Colin Cornaby colin.cornaby at mac.com
Mon Dec 14 17:05:29 CST 2015


didSet/willSet is super handy for doing things like updating UI when a property has been set without going through the overhead of writing a full setter or getter. It's useful for many things beyond a super class responding to changes going through a subclass.

Blocking/validating changes seems like something totally different to me. didSet/willSet doesn't really seem meant for change validation necessarily, and I think it's mixing use cases.
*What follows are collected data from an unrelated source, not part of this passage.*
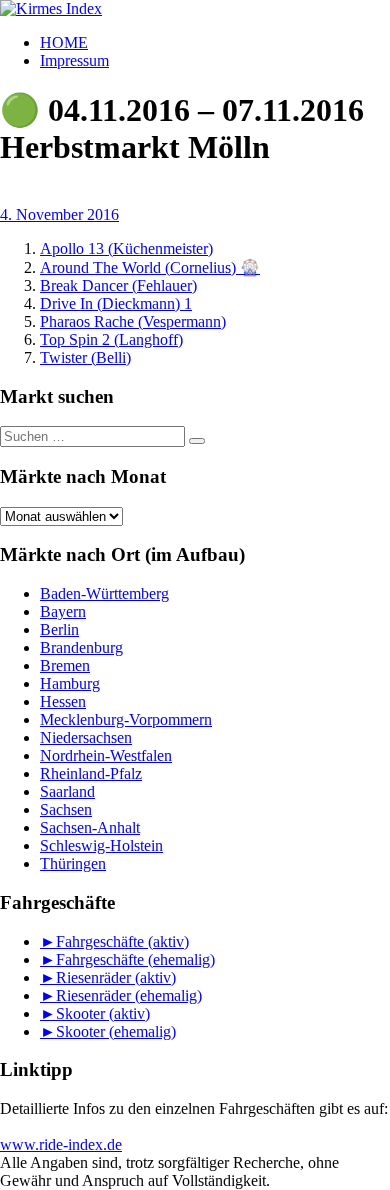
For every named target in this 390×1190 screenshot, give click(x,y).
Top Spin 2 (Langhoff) (111, 339)
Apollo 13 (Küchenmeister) (126, 248)
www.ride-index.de (61, 1144)
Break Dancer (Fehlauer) (118, 285)
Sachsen (66, 809)
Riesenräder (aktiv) (116, 977)
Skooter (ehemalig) (116, 1031)
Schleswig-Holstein (101, 845)
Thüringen (73, 863)
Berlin (59, 629)
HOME (64, 42)
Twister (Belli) (85, 357)
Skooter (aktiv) (103, 1013)
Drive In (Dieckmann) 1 (116, 303)
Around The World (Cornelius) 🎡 (150, 267)
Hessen (63, 701)
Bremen (65, 665)
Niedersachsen (86, 737)
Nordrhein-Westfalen (106, 755)
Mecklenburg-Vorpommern (126, 719)
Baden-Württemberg (104, 593)
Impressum (74, 60)
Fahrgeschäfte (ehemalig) (135, 959)
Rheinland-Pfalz (91, 773)
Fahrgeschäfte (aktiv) (122, 941)
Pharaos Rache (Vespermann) (133, 321)
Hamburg (70, 683)
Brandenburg (81, 647)
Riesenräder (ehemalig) (129, 995)
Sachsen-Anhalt (90, 827)
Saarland (67, 791)
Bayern (63, 611)
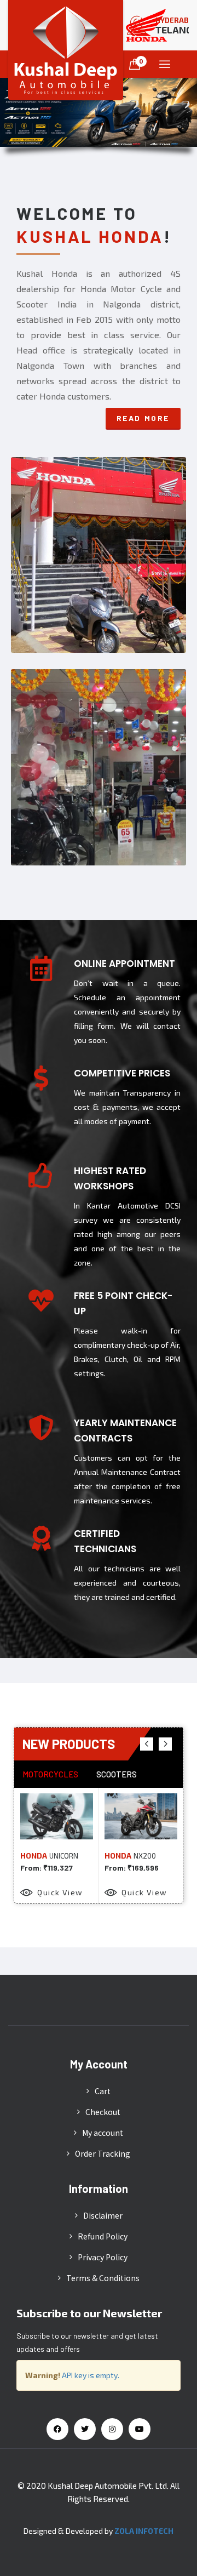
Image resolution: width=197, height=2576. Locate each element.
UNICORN (63, 1855)
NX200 (145, 1855)
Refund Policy (103, 2236)
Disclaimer (103, 2215)
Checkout (102, 2111)
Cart (103, 2090)
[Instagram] (112, 2429)
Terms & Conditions (103, 2277)
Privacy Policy (103, 2257)
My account (102, 2132)
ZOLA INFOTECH (143, 2530)
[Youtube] (139, 2429)
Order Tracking (102, 2153)
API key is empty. (90, 2375)
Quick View (60, 1892)
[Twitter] (85, 2429)
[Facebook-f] (57, 2429)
That almost seems like something where you'd want to move beyond properties (Obj-C certainly doesn't handle validation in this way.)

On Dec 14, 2015, at 02:57 PM, Tino Heth via swift-evolution <swift-evolution at swift.org> wrote:

Hi there!

Considering that I just read that someone wants to have „willGet“, I guess willSet and didSet are here to stay — but for me, the concept has several downsides:
- two special keywords
- oldValue as another special word (there are some of those, but afaics only self and super are used often)
- imho it is not intuitive in which order those methods are called when subclassing
… and all those special rules only work for properties.

I think NS_REQUIRES_SUPER (beside the hard name) is much better, because
- it works for every method (I guess everyone knows some classes in Cocoa where the docs say you must call super, but the compiler cannot enforce this)
- order of execution is clear
- it is easy to block a change, instead of doing a rollback in „didSet“

The only advantage of willSet/didSet is that it is easy to create a stored property and be notified when it is changed, without the need to create an additional field — but I think it wouldn’t be that bad to just write „super.property = value“, even if there is no superclass as backing store: It may appear odd, but shouldn’t cause any problems.